As of September 1, 2016, the Company held approximately $24.8 million in cash and cash equivalents, approximately $5.6 in marketable securities and approximately $6 million in short-term and long-term restricted cash.
Ran Fridrich, CEO and a board member of Ellomay commented: "Ellomay continues to maintain a stable operating profit and keeps improving its operational parameters. We recently executed the agreement with Ludan, which is expected to provide us with an entry point into the Netherlands Waste-to-Energy market and received a conditional license for the Manara Cliff pumped-storage project, both positive events that are expected to expand our operations in the renewable and clean energy market."
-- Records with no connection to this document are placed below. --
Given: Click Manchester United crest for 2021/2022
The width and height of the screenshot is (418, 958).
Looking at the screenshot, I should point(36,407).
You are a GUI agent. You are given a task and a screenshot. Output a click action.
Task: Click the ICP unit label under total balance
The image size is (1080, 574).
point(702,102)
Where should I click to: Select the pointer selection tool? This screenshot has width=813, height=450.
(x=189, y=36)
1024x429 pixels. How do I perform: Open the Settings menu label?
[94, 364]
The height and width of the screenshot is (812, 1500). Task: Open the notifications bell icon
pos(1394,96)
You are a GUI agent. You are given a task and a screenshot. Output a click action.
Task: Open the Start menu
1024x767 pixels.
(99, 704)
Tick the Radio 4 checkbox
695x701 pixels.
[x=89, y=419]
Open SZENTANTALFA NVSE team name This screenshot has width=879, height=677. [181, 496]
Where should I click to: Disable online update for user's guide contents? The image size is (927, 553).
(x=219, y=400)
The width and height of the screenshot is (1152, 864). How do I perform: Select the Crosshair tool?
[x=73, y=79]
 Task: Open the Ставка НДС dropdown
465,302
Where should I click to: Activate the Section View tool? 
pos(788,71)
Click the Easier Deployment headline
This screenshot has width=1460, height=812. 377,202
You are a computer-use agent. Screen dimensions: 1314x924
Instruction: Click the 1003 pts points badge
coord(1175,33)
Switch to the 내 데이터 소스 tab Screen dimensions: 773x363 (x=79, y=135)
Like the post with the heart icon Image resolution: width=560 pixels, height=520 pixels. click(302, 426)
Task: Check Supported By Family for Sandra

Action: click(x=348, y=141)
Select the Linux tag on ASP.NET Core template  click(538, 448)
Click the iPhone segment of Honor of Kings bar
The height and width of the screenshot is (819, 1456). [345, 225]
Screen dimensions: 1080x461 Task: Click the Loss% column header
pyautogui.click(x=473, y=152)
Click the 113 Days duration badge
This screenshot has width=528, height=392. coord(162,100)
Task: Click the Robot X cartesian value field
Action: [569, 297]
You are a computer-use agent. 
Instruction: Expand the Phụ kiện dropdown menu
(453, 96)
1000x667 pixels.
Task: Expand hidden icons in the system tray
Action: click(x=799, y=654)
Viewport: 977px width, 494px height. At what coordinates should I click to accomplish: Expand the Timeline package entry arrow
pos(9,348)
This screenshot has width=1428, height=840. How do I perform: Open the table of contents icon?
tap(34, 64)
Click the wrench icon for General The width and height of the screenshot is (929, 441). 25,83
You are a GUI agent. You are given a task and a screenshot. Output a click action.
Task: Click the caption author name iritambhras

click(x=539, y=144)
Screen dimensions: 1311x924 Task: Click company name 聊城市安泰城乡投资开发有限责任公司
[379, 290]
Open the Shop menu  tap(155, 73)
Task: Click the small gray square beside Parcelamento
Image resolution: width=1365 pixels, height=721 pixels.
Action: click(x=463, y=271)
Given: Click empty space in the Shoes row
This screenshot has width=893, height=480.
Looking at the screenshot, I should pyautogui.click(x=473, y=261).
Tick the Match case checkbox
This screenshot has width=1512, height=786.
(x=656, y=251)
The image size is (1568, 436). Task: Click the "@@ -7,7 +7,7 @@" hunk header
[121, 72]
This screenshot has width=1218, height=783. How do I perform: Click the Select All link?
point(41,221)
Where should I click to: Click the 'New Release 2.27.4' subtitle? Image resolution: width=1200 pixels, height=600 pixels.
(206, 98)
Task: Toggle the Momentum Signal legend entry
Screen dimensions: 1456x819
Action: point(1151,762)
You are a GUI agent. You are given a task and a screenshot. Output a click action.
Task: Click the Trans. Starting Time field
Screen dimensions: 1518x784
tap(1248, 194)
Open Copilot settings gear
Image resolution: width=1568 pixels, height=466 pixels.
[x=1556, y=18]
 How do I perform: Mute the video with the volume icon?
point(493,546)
Information for the Company's Series A Debenture Holders
As of June 30, 2016, the Company's Net Financial Debt (as such term is defined in the Series A Debentures Deed of Trust) was approximately $18.2 million (consisting of approximately $19.3 million of short-term and long-term debt from banks and other interest bearing financial obligations and approximately $40.6 million in connection with the Series A Debentures issuances (in January and June 2014), net of approximately $22.2 million of cash and cash equivalents and marketable securities and net of approximately $19.5 million of project finance and related hedging transactions of the Company's subsidiaries).
Use of NON-IFRS Financial Measures
EBITDA is a non-IFRS measure and is defined as earnings before financial expenses, net, taxes, depreciation and amortization. The Company presents this measure in order to enhance the understanding of the Company's historical financial performance and to enable comparability between periods. While the Company considers EBITDA to be an important measure of comparative operating performance, EBITDA should not be considered in isolation or as a substitute for net income or other statement of operations or cash flow data prepared in accordance with IFRS as a measure of profitability or liquidity. EBITDA does not take into account the Company's commitments, including capital expenditures, and restricted cash and, accordingly, is not necessarily indicative of amounts that may be available for discretionary uses. Not all companies calculate EBITDA in the same manner, and the measure as presented may not be comparable to similarly-titled measures presented by other companies. The Company's EBITDA may not be indicative of the historic operating results of the Company; nor is it meant to be predictive of potential future results. See the reconciliation of Net Income (Loss) to EBITDA below.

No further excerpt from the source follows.